GPS-X Technical Reference

431 Miscellaneous
The Gear's Stiff routine is a self-tuning algorithm that adapts itself to rapidly
changing derivatives - in some cases though it might require excessive simulation
time to cross a discontinuity in the model. The Runge-Kutta-Fehlberg(1)
algorithm is exactly the opposite - it is very forgiving for discontinuities, but
experiences difficulties with steeper problems. A good compromise between
these two solvers is the Adams-Moulton algorithm. It is very robust and does not
give up easily but it is slower. The Runge-Kutta-Fehlberg(2) algorithm is almost
identical to Runge-Kutta-Fehlberg(1), but is more robust.
It is possible to monitor the step sizes used by the integration algorithm during a
run. You can either print the values to the Log window by entering the following
command at the command line in the Simulation Control window: output
truecssitg or place the variable truecssitg on an output graph. You can select
truecssitg for display in the
General Data > System > Display Variables > General program variables form
(it is labeled as Average integration step size). The average integration step size
(truecssitg) is calculated over each communication interval. Start your
simulation using a small communication interval (~0.01 or less). Sharp drops in
truecssitg usually signal a discontinuity. Using the above method, the Sum of
absolute values of the derivatives (dsum) can also be checked for sharp changes.

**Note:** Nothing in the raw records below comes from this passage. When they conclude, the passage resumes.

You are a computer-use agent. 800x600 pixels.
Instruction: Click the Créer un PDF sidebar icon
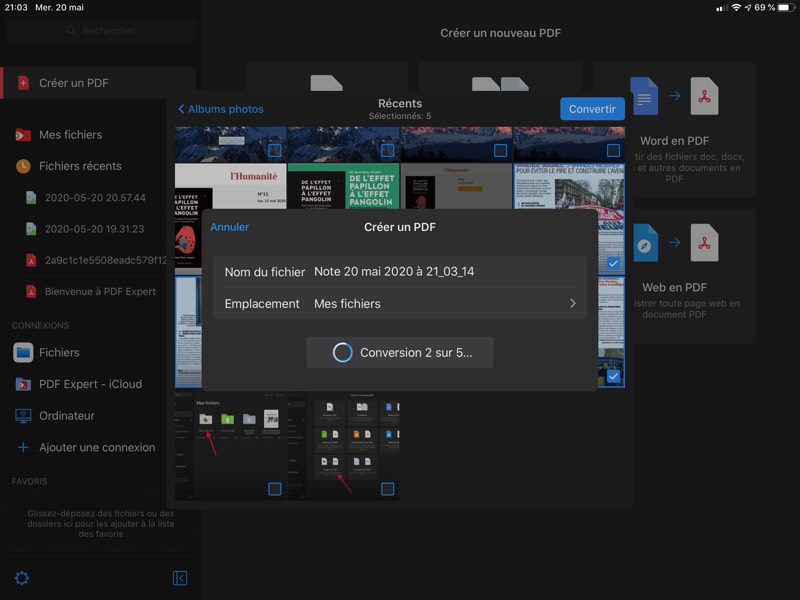[x=23, y=83]
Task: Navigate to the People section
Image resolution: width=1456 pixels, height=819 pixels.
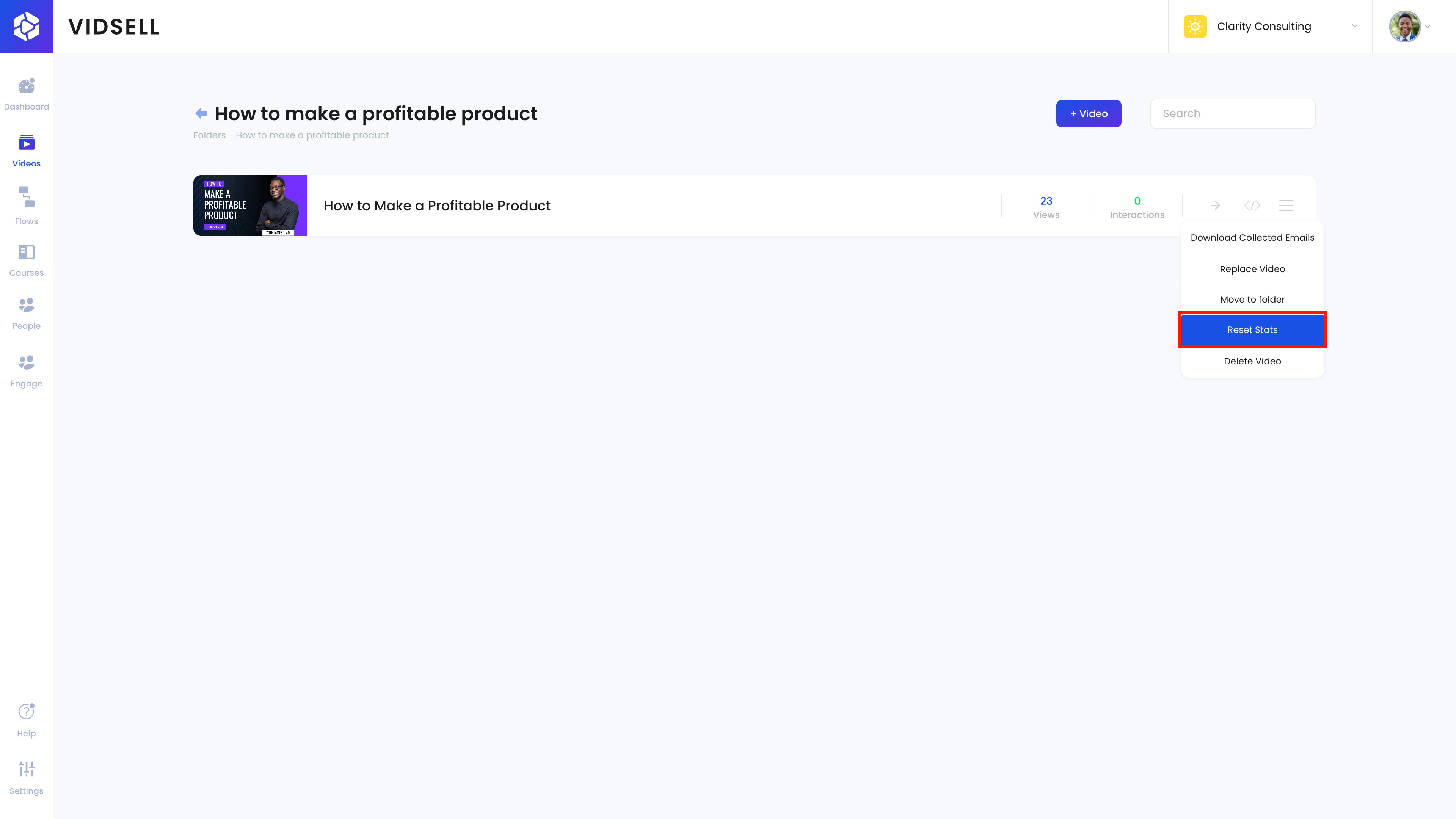Action: [26, 305]
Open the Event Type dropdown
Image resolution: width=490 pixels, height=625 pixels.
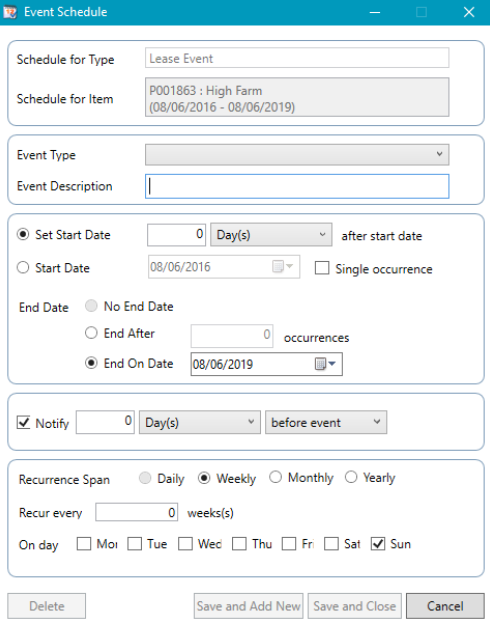point(297,155)
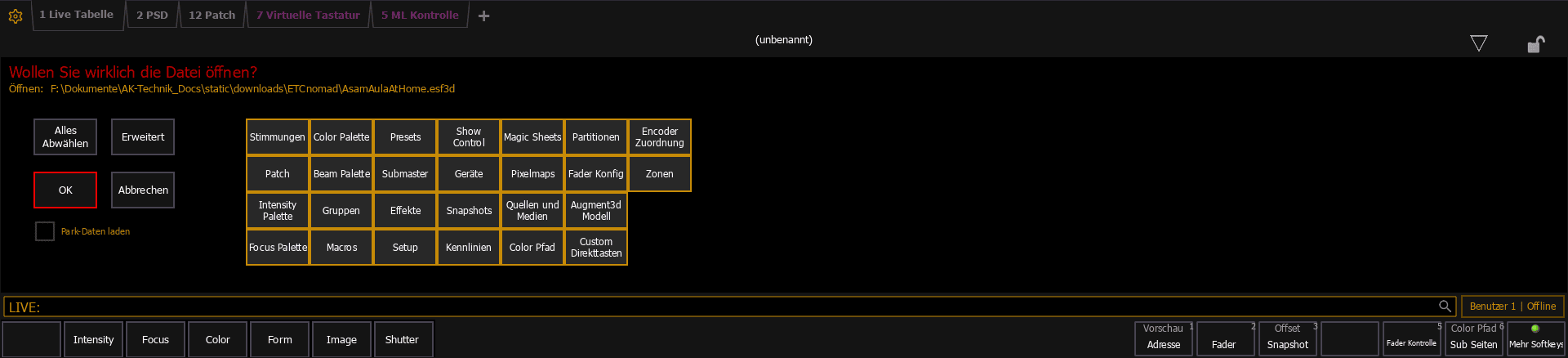Screen dimensions: 1568x358
Task: Switch to the 1 Live Tabelle tab
Action: 77,15
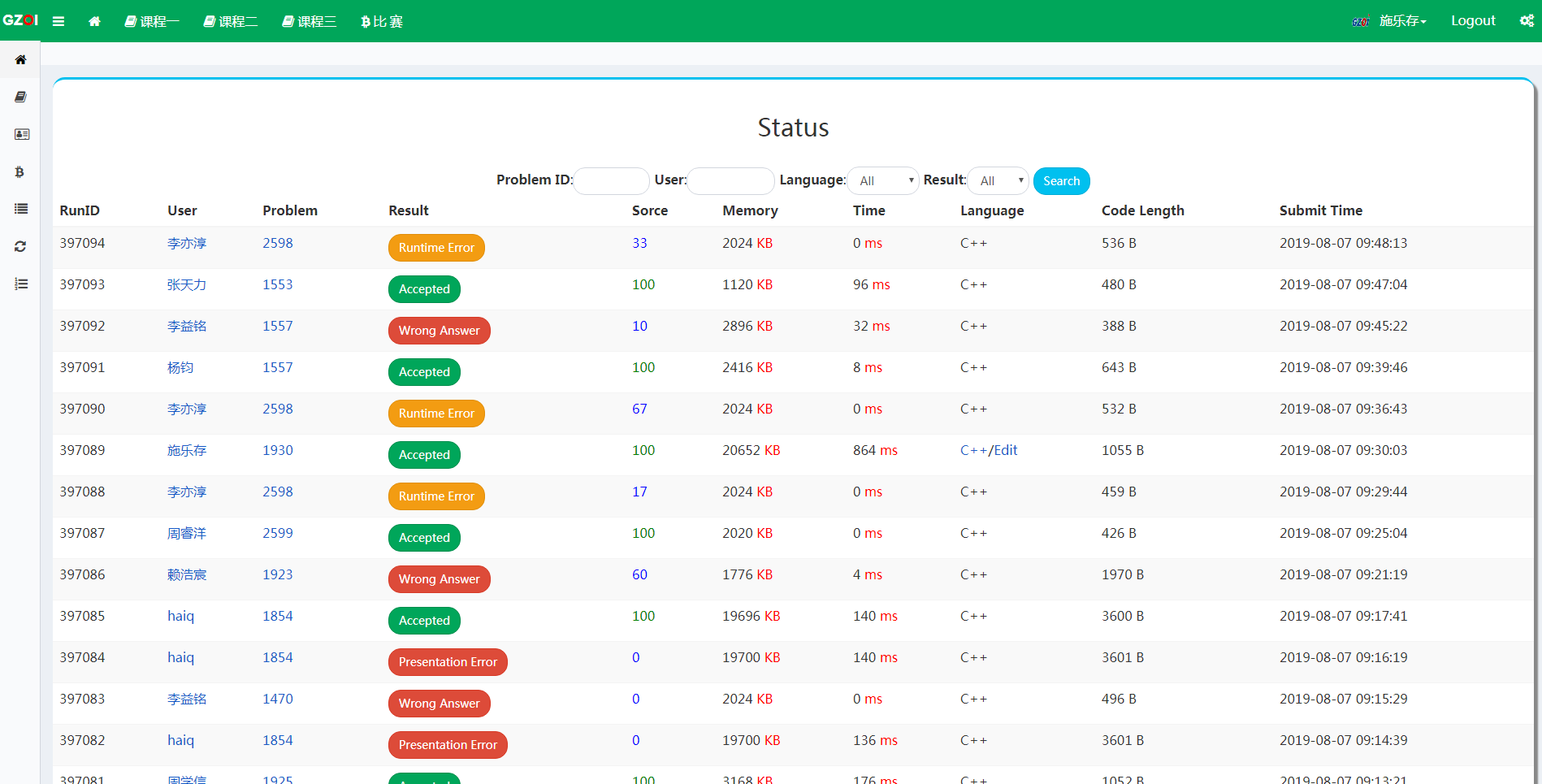Click the User filter input field
Image resolution: width=1542 pixels, height=784 pixels.
pos(730,181)

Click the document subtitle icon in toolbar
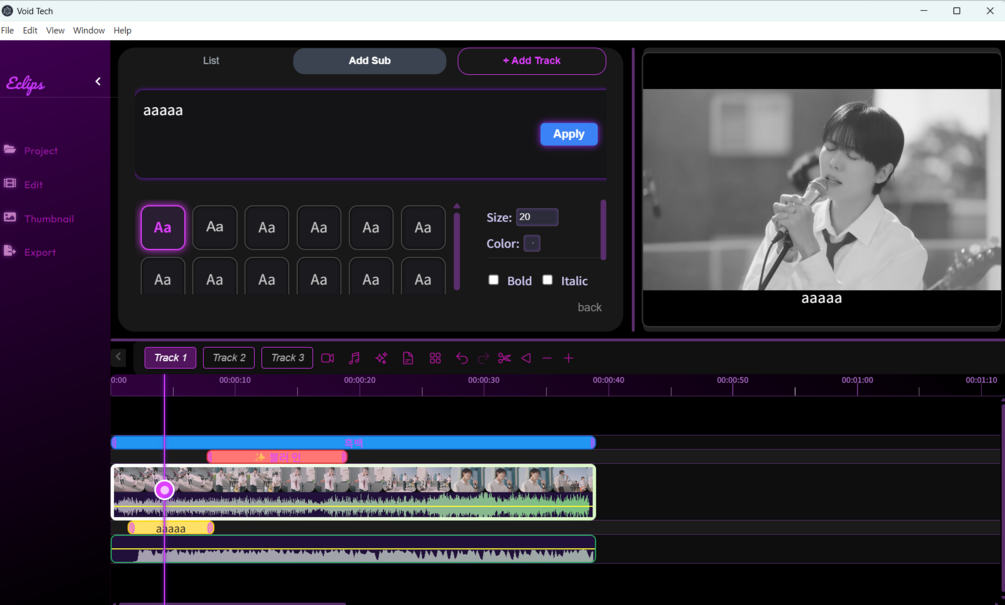[x=408, y=358]
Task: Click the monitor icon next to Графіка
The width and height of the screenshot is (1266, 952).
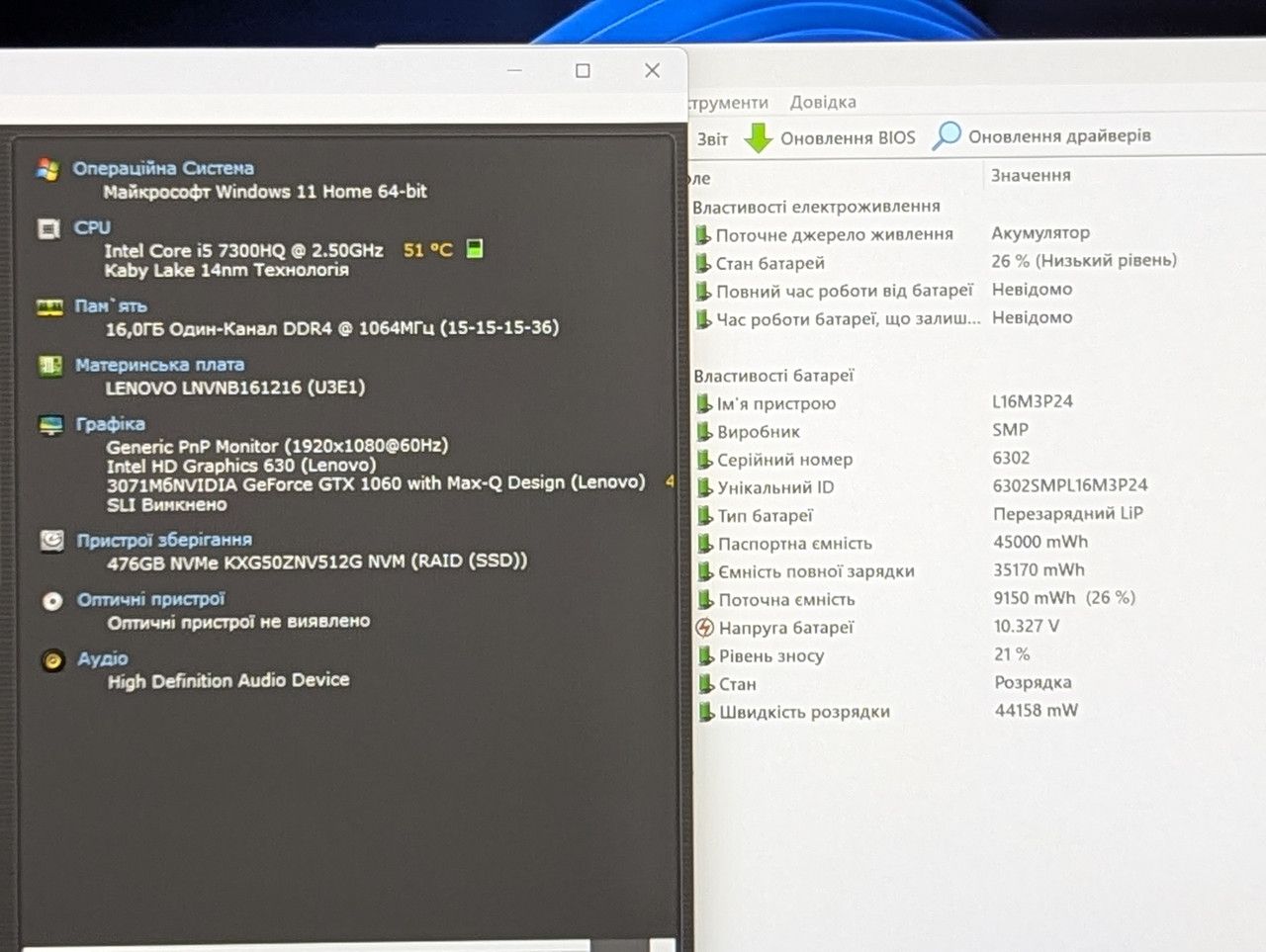Action: coord(50,425)

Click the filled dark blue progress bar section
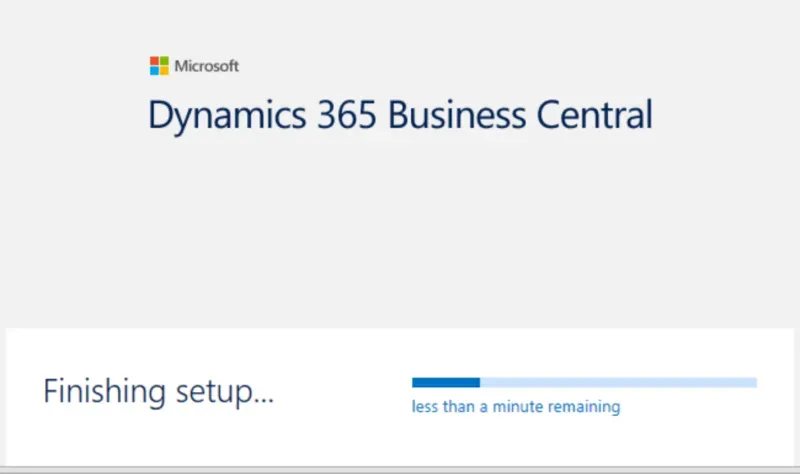(446, 382)
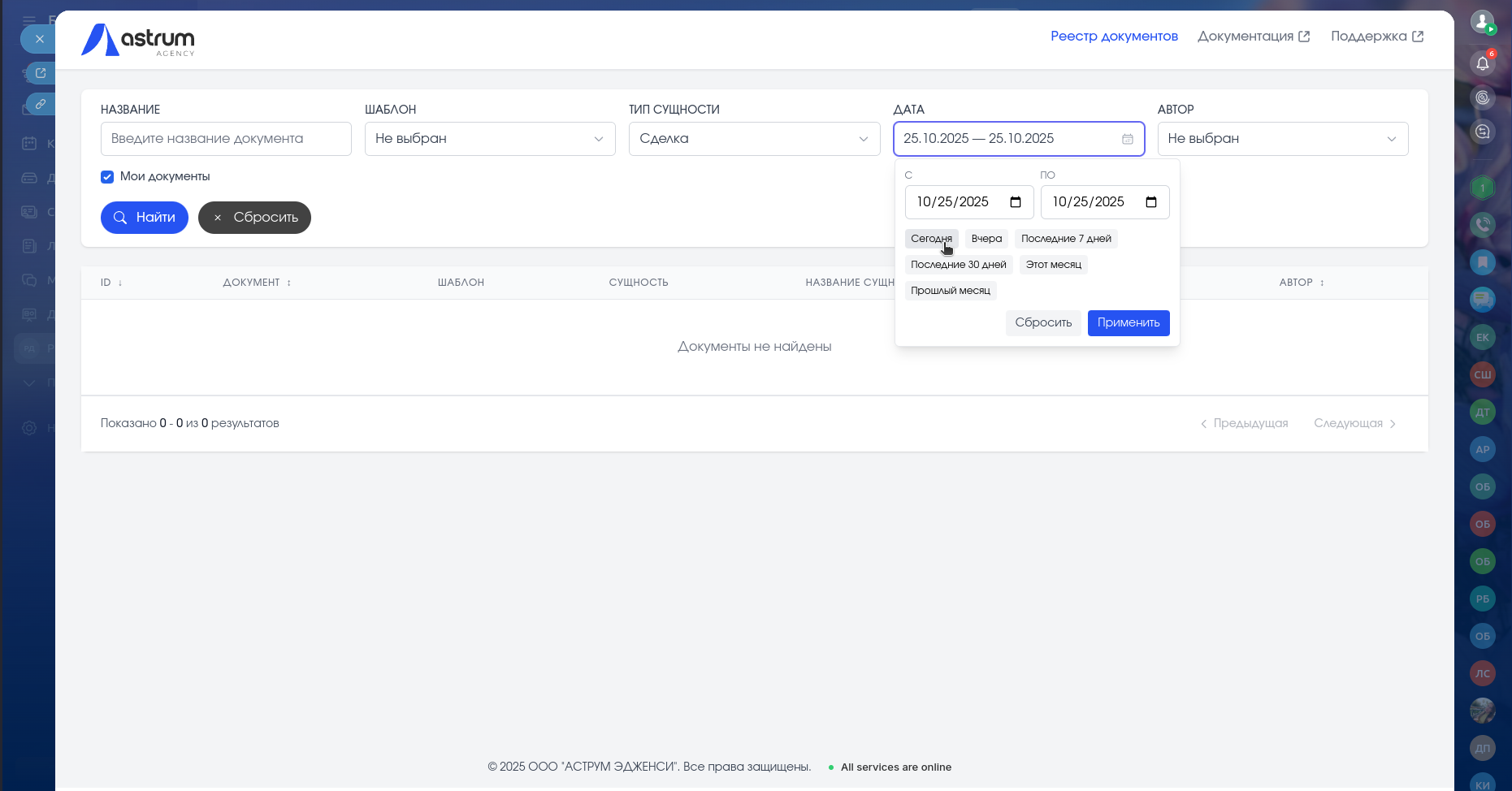Open slider in new window icon
The height and width of the screenshot is (791, 1512).
coord(40,73)
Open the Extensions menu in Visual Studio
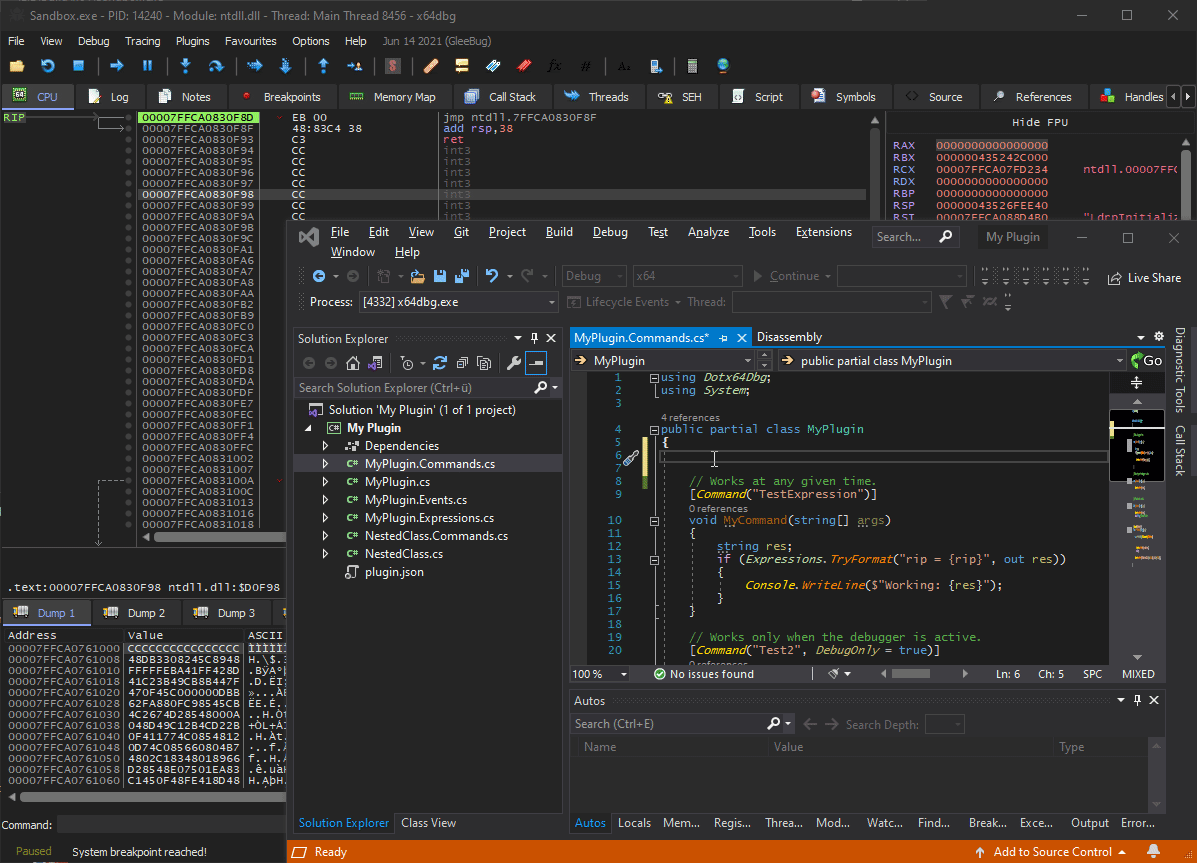 (823, 232)
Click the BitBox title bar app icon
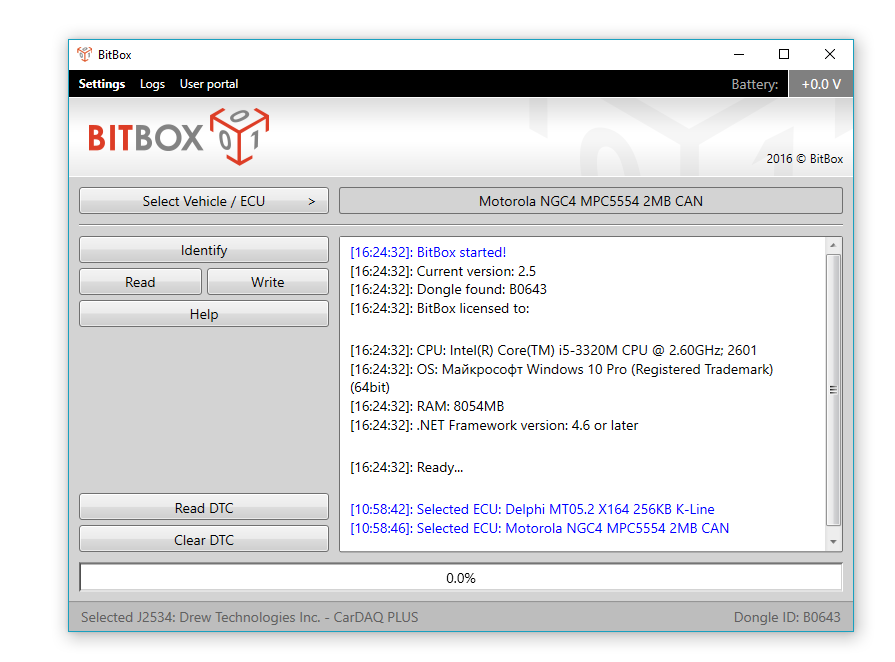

If your simulation is slow you can find which variable makes the simulation slow
by selecting the Fullinfo option in the Options>Set up>Information menu of the
Simulation Control window, and running the simulation using either the dams-
Moulton or Gear’s Stiff integration algorithms. The error summary displayed at
the end of the run in the Log window will point to the variable that controls the
step size.
The integration of systems with low DO (dissolved oxygen) concentrations (in
the range of a few dozen micrograms) is time consuming because the integration
algorithm has to cut back on the step size or risk running into negative DO
values.
Sometimes the integration algorithms have difficulty at the start of a simulation.
In such cases the initial concentrations of the state variables may be
inappropriate, resulting in large initial derivative values. In this case the variable
step integration algorithms keep cutting back on the step size to go over this
initial bump. It may be helpful to use the steady-state solver to determine the
initial conditions.
GPS-X Technical Reference